(From the blog "Practical Parenting")
There’s nothing sweeter than the sight and sound of a baby laughing. Fascinated by what makes babies laugh, researchers set out to create a song that will do just that.
With the help of music psychologist Lauren Stewart and musician Imogen Heap, Lecturer in Developmental Psychology, Goldsmiths, University of London, Caspar Addyman shared their findings in an article published on The Conversation.
“The first step was to discover what was already known about the sounds and music that might make babies happy,” he explained.
“The next step was to find the right composer: Grammy-award winner Imogen Heap, who happened to have an 18-month-old daughter.
As for the song, Addyman said it, “ought to be in a major key with a simple and repetitive main melody with musical devices like drum rolls, key changes and rising pitch glides to provide opportunities for anticipation and surprise.
“Because babies’ heart rates are much faster than ours so the music ought to be more uptempo than we would expect.
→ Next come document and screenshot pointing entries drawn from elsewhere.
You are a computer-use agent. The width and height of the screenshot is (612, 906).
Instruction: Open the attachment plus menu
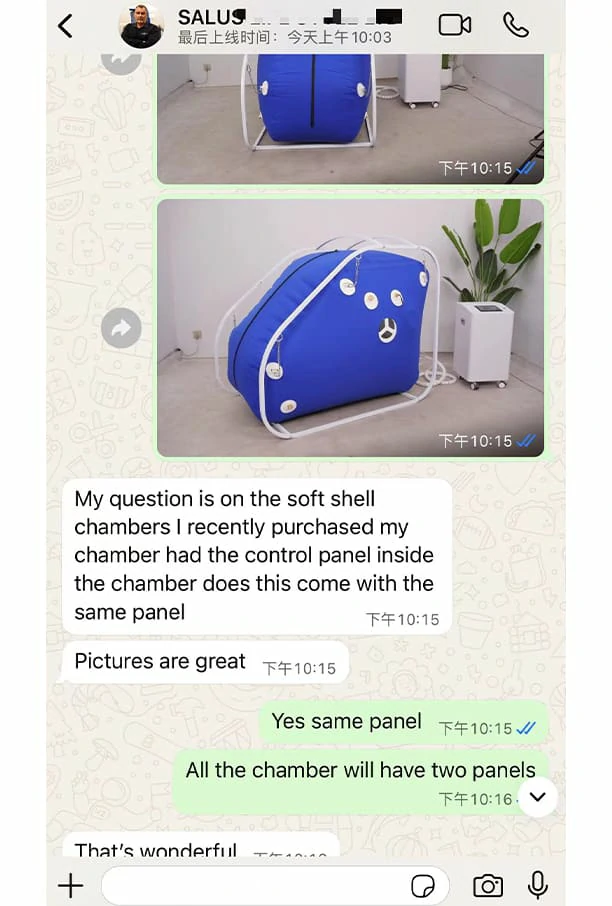click(70, 885)
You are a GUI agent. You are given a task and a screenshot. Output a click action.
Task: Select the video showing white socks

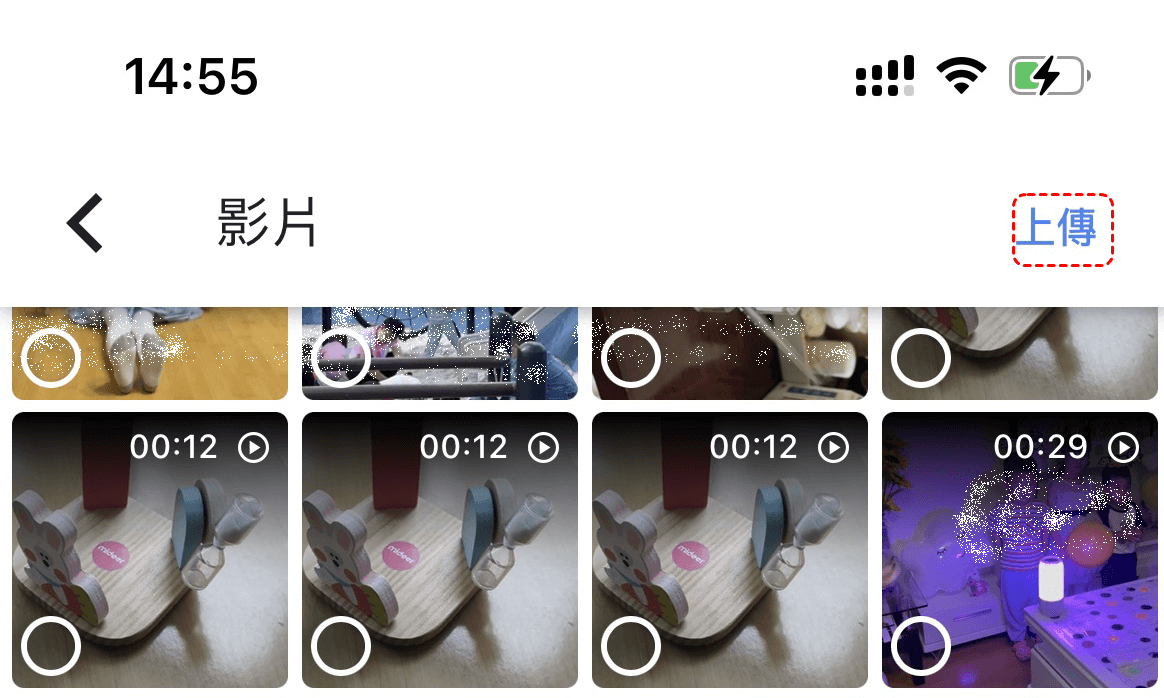(x=51, y=358)
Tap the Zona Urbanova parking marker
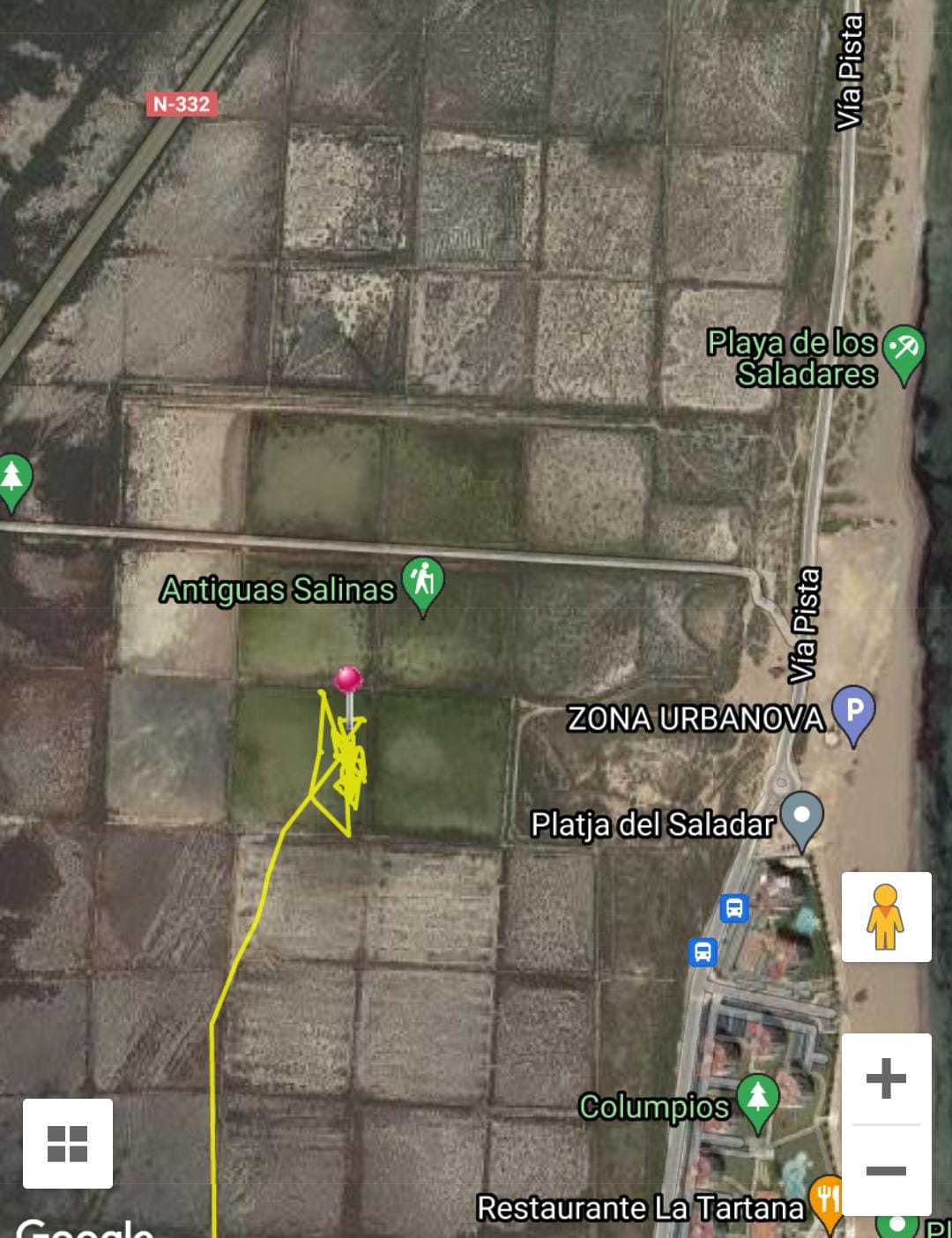The width and height of the screenshot is (952, 1238). coord(853,711)
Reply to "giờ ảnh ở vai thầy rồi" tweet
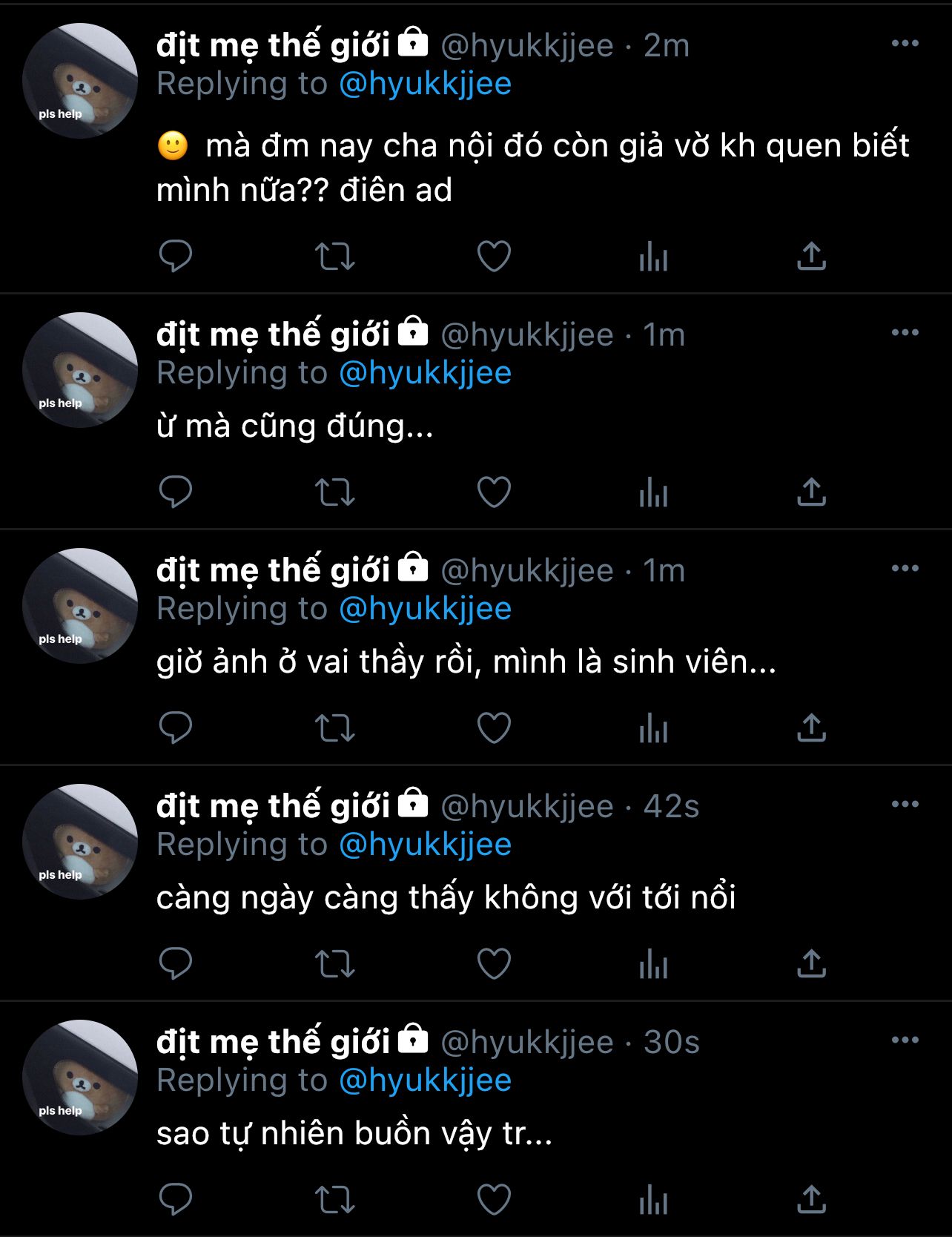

And finally, it should have an energetic female vocal, ideally recorded in the presence of an actual baby.”
Heap took on the task of creating four melodies to test in the lab, two fast and two slow tempos. 26 babies then put the music to the test.
“Amazingly most of the parents and 20 out of 26 babies seemed to share a clear preference for one particular melody.”
Heap then turned it into a full-length song, using silly sounds that were voted on by around 2,500 parents.
“The top ten sounds included “boo!” (66%), raspberries (57%), sneezing (51%), animal sounds (23%) and baby laughter (28%).”
Most importantly, parents had to enjoy it too.